Magnetic field dependence of the electron spin revival amplitude in periodically pulsed quantum dots.

2018 
Periodic laser pulsing of singly charged semiconductor quantum dots leads to a synchronization of the spin dynamics with the optical excitations. The Larmor precession of the optically oriented resident electron spins about an external magnetic field is frequency focused by the surrounding nuclear spins. The electron spin revival amplitude at the incidence time of each laser pulse is amplified by this additional mode-locking of the Overhauser field. Long sequences of pulses train the nuclear spin bath such that an integer or a half-integer number of electron spin revolutions between two subsequent pulses occur. We present experimental data of the non-monotonic revival amplitude as function of the external magnetic field.
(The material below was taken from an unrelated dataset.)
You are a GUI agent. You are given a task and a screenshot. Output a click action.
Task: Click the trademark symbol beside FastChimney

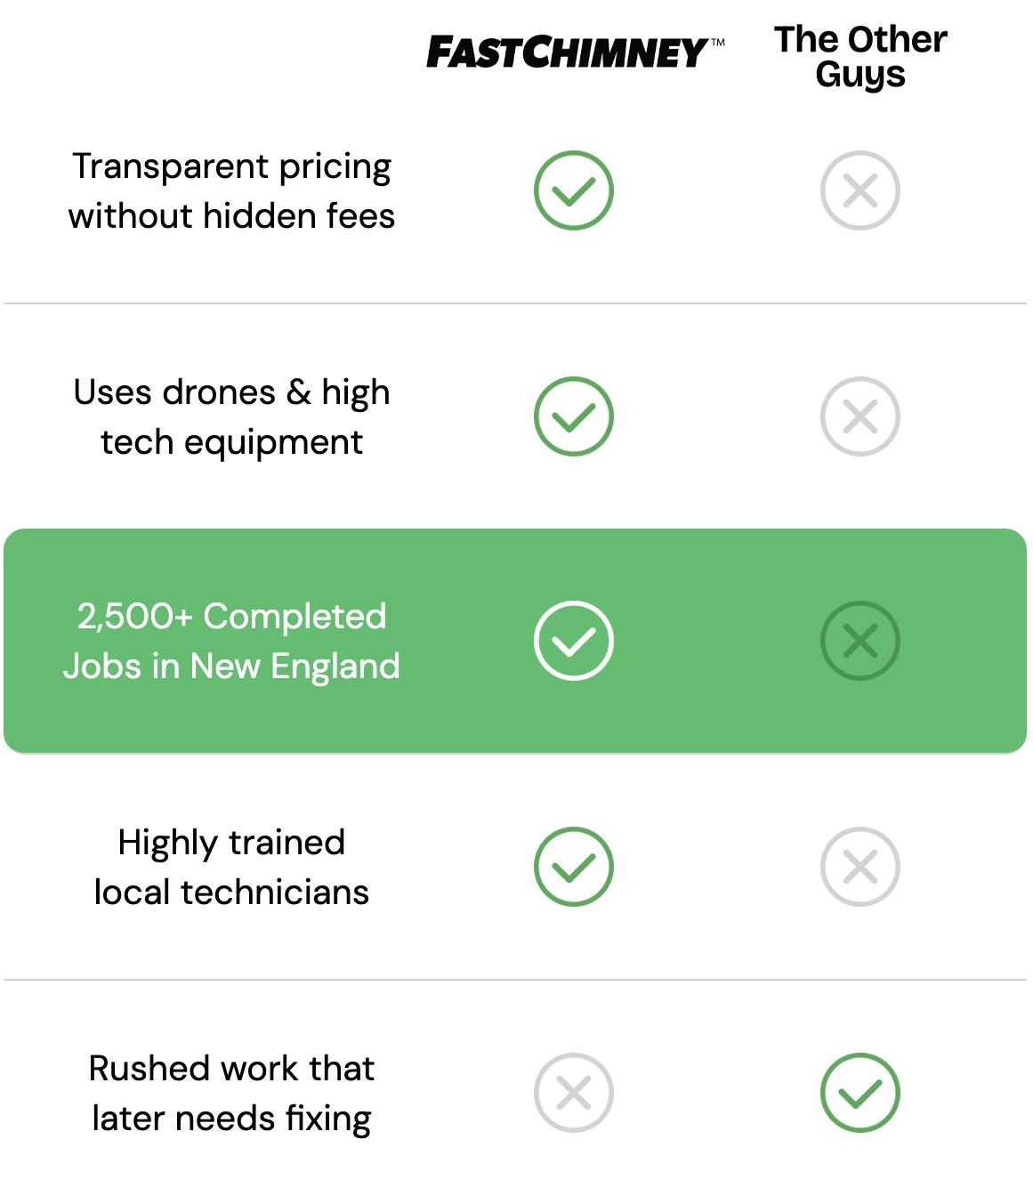(717, 42)
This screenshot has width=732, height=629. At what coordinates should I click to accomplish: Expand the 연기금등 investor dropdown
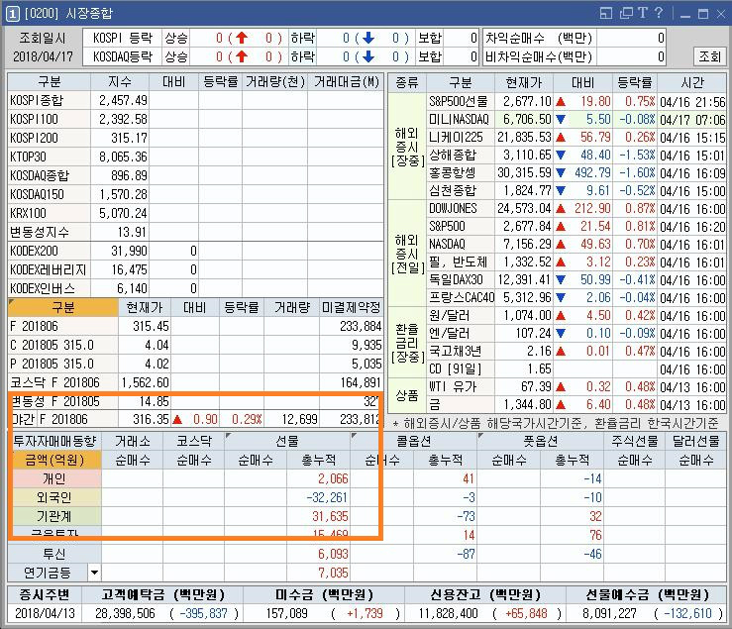(x=94, y=573)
A quantum mechanical approach for the density operator of the coupled electron-nuclear spin system is developed that combines the effect of each pulse with the exact solution of the Lindblad equation for the dynamics between the pulses. The non-monotonic behavior of the revival amplitude is ascribed to a magnetic field dependent resonance condition for the Overhauser field distribution caused by the nuclear Zeeman effect. At large magnetic fields, we observe an interplay between the nuclear Larmor precession with the electron spin dynamics that favors one or the other electronic resonance condition after applying up to 20 million laser pulses in the simulation. This analysis is augmented by numerical calculations of classical spins subject to periodic pumping accounting for a large number of nuclear spins which confirm the link of the non-monotonic magnetic field behavior to the nuclear Zeeman precession.